Os números, atualizados pelo Itamaraty, expõem o avanço das baixas entre cidadãos brasileiros no front e reacendem o alerta consular emitido pelo governo federal contra a ida de nacionais a zonas de guerra.

A divulgação ocorre após reportagem exibida no domingo (9) pelo Fantástico revelar relatos de ex-combatentes brasileiros que afirmam ter sido atraídos por promessas salariais que não se concretizaram. 

Um deles disse que o pagamento anunciado como “R$ 50 mil por mês” correspondia, na prática, a 50 mil grívnias — cerca de R$ 5.800.

Ainda segundo os depoimentos exibidos na TV Globo, brasileiros sem experiência militar relataram dificuldades para deixar o front após o alistamento. 

“Quem tenta fugir, se for pego, é preso e torturado”, afirmou um ex-combatente, ao descrever episódios de violência interna nas unidades em que atuou.

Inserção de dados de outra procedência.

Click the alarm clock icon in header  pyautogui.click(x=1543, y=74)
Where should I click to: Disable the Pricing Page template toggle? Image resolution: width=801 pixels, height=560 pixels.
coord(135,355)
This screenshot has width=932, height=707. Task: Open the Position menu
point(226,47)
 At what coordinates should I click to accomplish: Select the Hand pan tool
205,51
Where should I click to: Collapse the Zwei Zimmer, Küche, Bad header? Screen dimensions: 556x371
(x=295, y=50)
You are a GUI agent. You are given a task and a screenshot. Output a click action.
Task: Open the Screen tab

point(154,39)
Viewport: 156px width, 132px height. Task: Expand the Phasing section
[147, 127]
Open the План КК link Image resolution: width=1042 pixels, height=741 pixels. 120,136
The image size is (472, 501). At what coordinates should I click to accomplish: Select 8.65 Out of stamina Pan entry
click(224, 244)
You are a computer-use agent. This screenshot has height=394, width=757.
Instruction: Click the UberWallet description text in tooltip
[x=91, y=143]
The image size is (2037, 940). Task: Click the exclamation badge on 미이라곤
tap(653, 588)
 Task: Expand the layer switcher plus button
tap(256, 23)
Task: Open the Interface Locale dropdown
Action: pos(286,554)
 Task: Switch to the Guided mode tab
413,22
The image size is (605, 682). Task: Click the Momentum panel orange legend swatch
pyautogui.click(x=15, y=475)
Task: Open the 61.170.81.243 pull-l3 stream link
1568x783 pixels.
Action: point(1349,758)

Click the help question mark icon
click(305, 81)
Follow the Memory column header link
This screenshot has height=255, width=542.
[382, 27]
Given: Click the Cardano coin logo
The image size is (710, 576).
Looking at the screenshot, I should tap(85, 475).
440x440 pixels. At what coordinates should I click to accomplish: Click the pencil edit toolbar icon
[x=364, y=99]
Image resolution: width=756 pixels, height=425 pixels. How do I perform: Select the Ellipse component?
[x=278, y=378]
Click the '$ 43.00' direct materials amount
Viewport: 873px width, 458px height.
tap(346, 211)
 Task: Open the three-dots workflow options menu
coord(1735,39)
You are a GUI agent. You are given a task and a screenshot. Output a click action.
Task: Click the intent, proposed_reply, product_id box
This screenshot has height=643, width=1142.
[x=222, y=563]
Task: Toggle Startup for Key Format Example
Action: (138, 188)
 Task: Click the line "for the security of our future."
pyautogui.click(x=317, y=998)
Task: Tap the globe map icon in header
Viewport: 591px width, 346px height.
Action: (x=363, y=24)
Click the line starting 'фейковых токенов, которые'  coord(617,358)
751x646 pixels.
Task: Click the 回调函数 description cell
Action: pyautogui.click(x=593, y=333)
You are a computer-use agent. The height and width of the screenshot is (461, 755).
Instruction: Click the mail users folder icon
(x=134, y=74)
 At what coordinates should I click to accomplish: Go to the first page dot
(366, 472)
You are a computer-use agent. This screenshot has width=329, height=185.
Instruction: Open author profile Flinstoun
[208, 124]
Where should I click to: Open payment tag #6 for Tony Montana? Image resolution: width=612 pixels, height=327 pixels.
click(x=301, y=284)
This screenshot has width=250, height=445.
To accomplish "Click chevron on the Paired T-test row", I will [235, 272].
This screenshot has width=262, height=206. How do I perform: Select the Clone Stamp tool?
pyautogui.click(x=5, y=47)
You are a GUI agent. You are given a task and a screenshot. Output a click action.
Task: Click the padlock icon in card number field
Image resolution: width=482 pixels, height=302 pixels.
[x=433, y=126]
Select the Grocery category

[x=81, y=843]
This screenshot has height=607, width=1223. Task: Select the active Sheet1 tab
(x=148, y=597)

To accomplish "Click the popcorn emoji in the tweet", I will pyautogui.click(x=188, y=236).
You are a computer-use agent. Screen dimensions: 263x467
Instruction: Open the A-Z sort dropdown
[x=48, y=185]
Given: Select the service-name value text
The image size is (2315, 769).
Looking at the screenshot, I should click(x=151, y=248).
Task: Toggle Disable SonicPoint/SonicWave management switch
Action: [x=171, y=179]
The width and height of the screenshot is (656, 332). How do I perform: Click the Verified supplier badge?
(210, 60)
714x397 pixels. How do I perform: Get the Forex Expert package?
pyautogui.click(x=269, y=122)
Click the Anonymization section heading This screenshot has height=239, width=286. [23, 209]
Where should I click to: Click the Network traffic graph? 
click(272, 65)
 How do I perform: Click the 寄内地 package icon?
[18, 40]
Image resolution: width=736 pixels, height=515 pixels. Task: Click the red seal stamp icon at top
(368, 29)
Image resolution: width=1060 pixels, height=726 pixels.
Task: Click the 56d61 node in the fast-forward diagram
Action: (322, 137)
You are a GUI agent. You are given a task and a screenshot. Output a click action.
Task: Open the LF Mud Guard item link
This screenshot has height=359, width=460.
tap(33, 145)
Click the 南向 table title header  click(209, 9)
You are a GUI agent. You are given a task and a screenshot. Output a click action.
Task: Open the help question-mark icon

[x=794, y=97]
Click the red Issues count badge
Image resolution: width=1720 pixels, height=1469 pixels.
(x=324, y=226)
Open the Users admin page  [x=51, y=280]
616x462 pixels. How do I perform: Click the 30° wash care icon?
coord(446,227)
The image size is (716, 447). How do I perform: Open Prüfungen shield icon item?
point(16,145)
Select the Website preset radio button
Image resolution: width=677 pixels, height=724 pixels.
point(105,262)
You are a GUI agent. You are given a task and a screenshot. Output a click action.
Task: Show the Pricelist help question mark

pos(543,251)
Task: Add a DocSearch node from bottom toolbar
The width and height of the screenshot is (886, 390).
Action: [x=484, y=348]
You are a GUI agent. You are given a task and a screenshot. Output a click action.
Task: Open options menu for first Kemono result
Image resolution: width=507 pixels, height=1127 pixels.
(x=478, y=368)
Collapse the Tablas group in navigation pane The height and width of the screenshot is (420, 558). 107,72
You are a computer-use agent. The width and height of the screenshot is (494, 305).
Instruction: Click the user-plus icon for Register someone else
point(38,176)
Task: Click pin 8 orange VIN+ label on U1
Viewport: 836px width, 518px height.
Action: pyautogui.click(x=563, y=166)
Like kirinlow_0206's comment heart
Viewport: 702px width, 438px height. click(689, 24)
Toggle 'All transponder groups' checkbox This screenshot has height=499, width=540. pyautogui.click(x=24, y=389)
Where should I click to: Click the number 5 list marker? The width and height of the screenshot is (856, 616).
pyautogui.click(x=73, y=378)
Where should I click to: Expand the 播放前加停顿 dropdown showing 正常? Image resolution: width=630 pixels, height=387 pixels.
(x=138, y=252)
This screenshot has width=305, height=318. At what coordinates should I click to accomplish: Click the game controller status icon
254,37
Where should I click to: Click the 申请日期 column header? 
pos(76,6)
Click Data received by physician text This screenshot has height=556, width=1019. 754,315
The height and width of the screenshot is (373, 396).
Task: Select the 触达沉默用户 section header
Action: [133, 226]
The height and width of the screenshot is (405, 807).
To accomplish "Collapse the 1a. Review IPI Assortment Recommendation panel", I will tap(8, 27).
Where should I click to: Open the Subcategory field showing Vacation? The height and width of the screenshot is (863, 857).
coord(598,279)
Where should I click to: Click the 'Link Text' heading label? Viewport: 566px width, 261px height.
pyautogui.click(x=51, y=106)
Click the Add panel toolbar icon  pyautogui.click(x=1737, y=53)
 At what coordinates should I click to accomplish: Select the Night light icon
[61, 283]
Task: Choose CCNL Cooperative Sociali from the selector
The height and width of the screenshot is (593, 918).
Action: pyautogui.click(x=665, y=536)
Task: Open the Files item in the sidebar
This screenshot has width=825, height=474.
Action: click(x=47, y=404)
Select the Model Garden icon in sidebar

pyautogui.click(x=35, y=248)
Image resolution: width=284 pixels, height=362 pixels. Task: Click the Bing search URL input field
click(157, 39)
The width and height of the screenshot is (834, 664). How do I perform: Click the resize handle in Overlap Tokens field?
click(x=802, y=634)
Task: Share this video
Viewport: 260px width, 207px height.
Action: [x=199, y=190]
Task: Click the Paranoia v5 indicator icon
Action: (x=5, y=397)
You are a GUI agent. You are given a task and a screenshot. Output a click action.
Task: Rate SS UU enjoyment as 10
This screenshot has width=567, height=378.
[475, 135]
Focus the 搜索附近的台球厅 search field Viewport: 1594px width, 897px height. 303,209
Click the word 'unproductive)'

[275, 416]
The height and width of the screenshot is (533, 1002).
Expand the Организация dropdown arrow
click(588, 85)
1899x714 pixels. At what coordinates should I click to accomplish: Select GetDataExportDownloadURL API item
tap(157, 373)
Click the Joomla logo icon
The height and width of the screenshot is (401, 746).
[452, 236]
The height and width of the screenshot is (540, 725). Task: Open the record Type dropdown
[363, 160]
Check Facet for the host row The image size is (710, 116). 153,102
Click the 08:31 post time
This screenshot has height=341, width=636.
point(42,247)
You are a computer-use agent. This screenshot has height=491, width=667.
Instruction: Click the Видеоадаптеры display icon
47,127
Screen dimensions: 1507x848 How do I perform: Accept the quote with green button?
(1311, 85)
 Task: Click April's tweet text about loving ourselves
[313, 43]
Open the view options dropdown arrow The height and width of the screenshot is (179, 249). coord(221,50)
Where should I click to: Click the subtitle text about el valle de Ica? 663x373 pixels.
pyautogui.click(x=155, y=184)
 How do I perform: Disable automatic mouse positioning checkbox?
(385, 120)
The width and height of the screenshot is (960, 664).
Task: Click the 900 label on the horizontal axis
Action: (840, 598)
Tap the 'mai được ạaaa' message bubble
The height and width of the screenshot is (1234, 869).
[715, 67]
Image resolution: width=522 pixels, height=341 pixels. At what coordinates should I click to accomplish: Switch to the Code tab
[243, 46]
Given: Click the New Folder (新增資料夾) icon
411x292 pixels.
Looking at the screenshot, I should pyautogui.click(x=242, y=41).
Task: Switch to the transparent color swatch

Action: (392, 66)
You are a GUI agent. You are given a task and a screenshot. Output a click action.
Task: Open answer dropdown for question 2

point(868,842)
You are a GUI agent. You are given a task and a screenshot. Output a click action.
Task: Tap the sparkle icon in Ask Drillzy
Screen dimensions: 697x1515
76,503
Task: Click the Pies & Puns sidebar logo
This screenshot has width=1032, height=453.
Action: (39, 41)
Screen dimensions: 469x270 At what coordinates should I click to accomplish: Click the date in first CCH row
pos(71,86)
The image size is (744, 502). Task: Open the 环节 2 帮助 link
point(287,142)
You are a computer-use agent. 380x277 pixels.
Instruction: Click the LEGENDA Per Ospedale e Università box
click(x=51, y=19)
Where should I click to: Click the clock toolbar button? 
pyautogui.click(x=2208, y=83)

Outro ex-combatente relatou ter perdido 28 quilos durante o período em que permaneceu no front e afirmou ter enfrentado dias sem alimentação adequada. “Nunca servi o Exército. Não tinha nenhuma experiência. Tudo o que eu sei hoje sobre guerrilha, eu aprendi na Ucrânia”, disse.

Procurada pela TV Globo, a embaixada da Ucrânia no Brasil informou que não recruta brasileiros e que os estrangeiros que se alistam assumem os mesmos direitos e deveres de um cidadão ucraniano em serviço militar.

Em nota anterior, o Itamaraty já havia desaconselhado a participação de brasileiros em conflitos armados no exterior e advertido que a assistência consular pode ser limitada diante dos contratos firmados com forças estrangeiras.